John From Cincinnati: Planet Waves

David Milch and Kem Nunn's damaged but revered surfing family

Then there are the miracles, which are, we might assume, a byproduct of John’s presence. Promotional spots for the series have given one away: After his morning surf, standing by his car, Mitch suddenly begins hovering a few inches above the ground. (He’s convinced he has a brain tumor, to which Butchie jokes after witnessing his dad levitate, “If that’s a tumor, where do I sign up?”) Another oddity is the life-death connection between straw-haired, sweetly dispositioned Shaun and Bill’s pet cockatiel Zippy, which plays out in the second episode in a way I shouldn’t reveal, but certainly suggests that Milch and Nunn are keen on exploring how our modern souls react when presented with evidence of the unexplainable.

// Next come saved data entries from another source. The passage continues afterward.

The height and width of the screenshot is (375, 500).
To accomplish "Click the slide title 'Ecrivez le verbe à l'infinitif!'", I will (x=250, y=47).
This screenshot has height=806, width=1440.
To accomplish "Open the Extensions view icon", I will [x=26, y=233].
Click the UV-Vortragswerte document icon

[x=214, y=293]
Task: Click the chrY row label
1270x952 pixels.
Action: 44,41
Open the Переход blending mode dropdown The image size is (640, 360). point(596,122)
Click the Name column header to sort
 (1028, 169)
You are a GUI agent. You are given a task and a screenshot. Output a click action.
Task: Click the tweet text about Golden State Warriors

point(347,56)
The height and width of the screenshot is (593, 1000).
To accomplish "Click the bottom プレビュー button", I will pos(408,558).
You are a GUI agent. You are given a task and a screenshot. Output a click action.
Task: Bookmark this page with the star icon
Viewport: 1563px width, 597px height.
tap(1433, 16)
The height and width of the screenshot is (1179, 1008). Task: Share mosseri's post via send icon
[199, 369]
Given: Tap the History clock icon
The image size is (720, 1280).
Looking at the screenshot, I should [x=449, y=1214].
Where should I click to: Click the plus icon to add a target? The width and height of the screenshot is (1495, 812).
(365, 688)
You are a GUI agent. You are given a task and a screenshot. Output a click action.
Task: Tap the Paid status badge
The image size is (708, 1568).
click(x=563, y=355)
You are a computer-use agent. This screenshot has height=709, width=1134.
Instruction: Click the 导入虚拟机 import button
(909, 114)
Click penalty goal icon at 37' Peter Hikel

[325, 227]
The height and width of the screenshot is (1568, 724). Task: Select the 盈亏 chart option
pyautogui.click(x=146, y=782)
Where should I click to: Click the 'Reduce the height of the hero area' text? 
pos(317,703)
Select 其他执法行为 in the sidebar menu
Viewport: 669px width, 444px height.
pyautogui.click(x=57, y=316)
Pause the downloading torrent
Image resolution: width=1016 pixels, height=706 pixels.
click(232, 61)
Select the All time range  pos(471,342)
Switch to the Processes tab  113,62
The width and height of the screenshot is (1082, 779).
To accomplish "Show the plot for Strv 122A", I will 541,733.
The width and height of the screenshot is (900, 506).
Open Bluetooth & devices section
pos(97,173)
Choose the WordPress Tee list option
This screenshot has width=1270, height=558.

The big question, though, is, What will a modern television viewership do when presented with the unexplainable in a weekly series? Lost has become a show all too frustrating in its lack of answers, while prime time’s talk-to-the-dead episodics would much rather view the extranatural as a tool for that dreaded concept “closure” than something willfully confusing, bizarre and open ended. David Milch is not one to indulge in the spiritually goopy or popcorn cosmic: John of Arcadia or The Surf Whisperer. But it appears that, through the prism of a superlatively dysfunctional family trapped in their past and divisive about their future, he and Nunn — an acclaimed painter of crumbling social worlds fringed by surfing’s godlike call to conquer nature — are trying to tap into a recognizably turbulent present, a time in which our relationship to the world and each other is as much a grand fumbling asa straight-and-narrow path. And with three episodes, I can say that so far they do it with surprise, wit (as in those spectacularly inverse-constructed Milchian lines of dialogue), an engaging cast (especially O’Neill, Van Holt, De Mornay and, after episode two, Deadwood alum Garret Dillahunt), plus a shaggy, Altmanesque charm.

And if John From Cincinnati is about something else, so be it.?

JOHN FROM CINCINNATI | HBO | Premieres Sun., June 10, 10 p.m.; beginning June 17, airs Sun., 9 p.m.